Opening and closing eyes: two visions in war

The longer Israel’s military response in Gaza drags on, the more the memory of October 7 seems to fade in international public opinion. In this text, Danny Trom draws the consequences of such a development—the emergence of a clear divide between those for whom the event has passed and those who, increasingly isolated, keep it firmly in mind.


Odilon Redon, ‘Chimère’, 1883, Wikipedia Commons


It is in the nature of events to demand interpretation, otherwise they wouldn’t be events at all. The confusion that reigns at the moment of their coagulation is generally followed by a phase in which the interpretations, initially heterogeneous, gradually stabilize. As an event becomes more homogeneous, it is given a name, often summarized in a date. Some events, such as the great revolutions of 1789 and 1917, have a worldwide impact. Others have a more limited, regional resonance. Victories or defeats, they punctuate national epics or social struggle narratives.

Events of universal significance—like the Shoah —are rarely highly localized. Today, however, such events are generated in the global village that our planet has become. This was the case with the murder of George Floyd by the American police, which drew unanimous condemnation from around the world. It revived the memory of slavery and the question of racism, both of which found their actualization in this incident. The same is true of the October 7 massacre, except that it divided world opinion. It revived the memory of the Shoah and with it all the ambivalence of world public opinion, which is unsure whether this is a defeat or a victory, and makes it a matter of point of view. The disproportion between the Shoah and October 7 is immediately apparent, yet the latter seems to replicate something of the former on a smaller scale. What it replicates is intent.

(SOURCE MATERIAL):
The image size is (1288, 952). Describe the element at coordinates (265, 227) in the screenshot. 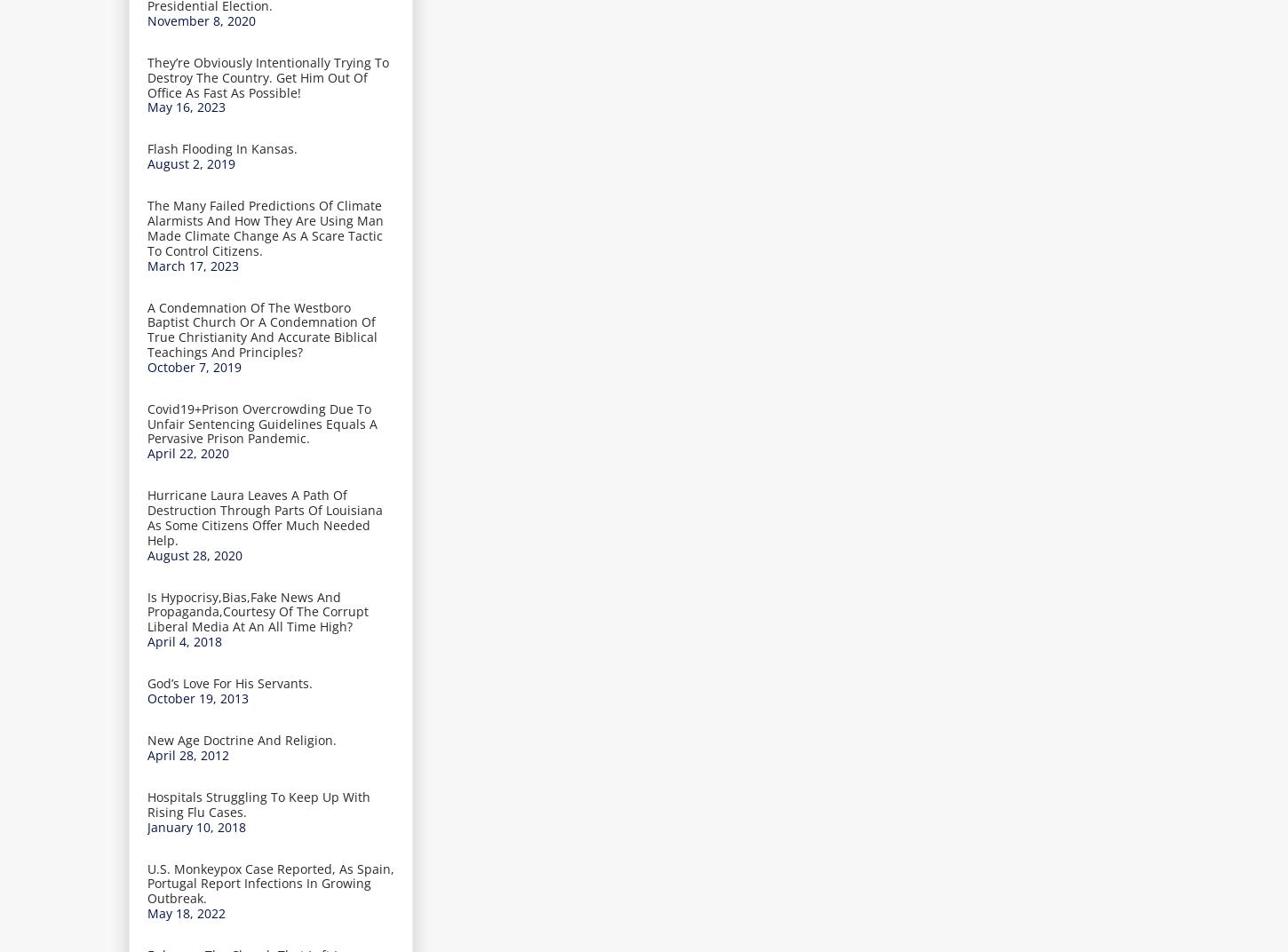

(AIM OF THE EXERCISE):
In the essay on two visions in war, which two revolutions are cited as events with a worldwide impact? The listing is independent material, unrelated to the essay.

(COMPLETED TASK):
The revolutions of 1789 and 1917.